Pour chaque migrant qui est passé par la Libye, il y a certainement une douzaine qui sont retournés sur leurs pas dans leur pays d’origine, Mali, Burkina, Niger. Pour le moment, le risque évoqué n’est pas encore grand. Mais nous voulons travailler avec le nouveau gouvernement, pour assurer que l’on peut aménager le risque de migration illégale. Mais cela est un problème qui se pose partout en Afrique de l’ouest et dans les pays du Maghreb. Et cela demande de mettre en place en Libye un gouvernement efficace et responsable.

L’Union européenne a mis en place le système Frontex dont on a vu les limites. Quelles sont les autres solutions dont vous disposez pour freiner la migration illégale ?
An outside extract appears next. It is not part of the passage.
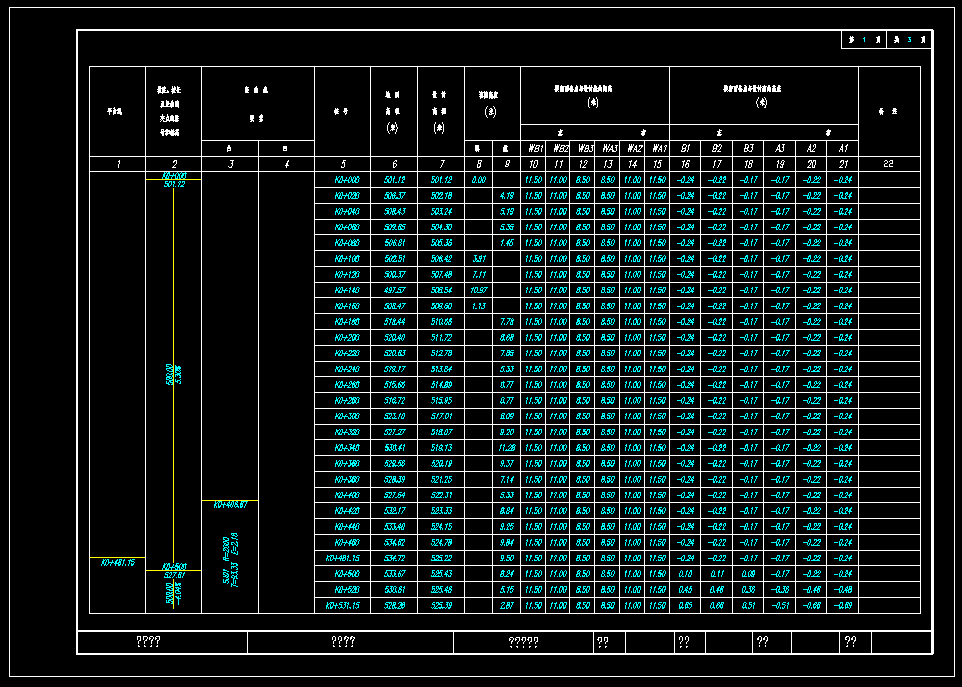The image size is (962, 687).
Task: Click the A3 column header
Action: [780, 148]

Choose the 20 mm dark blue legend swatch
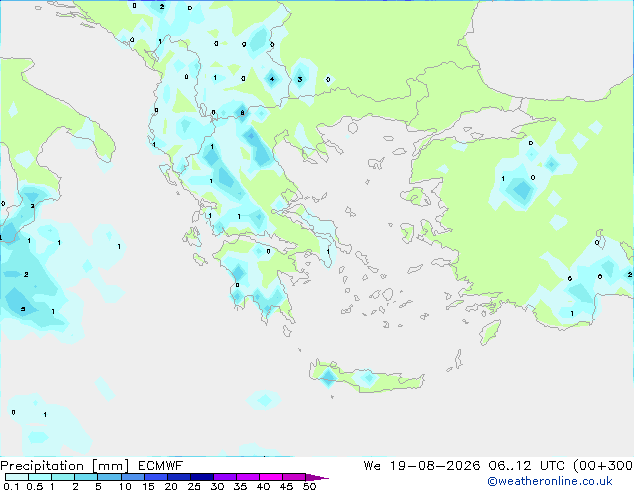click(x=179, y=477)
Nous sommes en train de négocier avec plusieurs Etats de l’Afrique de l’ouest, un partenariat pour organiser la migration. J’ai travaillé, comme je l’ai dit tantôt, au Ghana et en Côte d’Ivoire. Dans ces deux pays, nous avons un système d’information public et d’éducation, pour travailler ensemble avec les services du ministère de l’Intérieur et de l’Im­migration au Ghana, pour réduire le flux des migrants illégaux. C’est la même chose que l’Union européenne fait, avec l’assistance des gouvernements de l’Espagne, l’Italie, etc. avec des pays comme la Mauritanie, et même le Sénégal. C’est plutôt dans un système de partenariat avec les pays de la région que l’on peut trouver une solution. Par exemple au Ghana, cela coûte environ 3 000 dollars pour trouver un passeur. C’est beaucoup d’argent. Si on l’investit dans une activité sur place, c’est plus rentable et cela profitera plus à l’individu et à sa communauté. Mais payer un passeur avec cet argent, c’est une perte pour la communauté. Mais on comprend aussi que pour beaucoup de jeunes, il y a ce rêve de devenir peut-être un grand footballeur en Europe.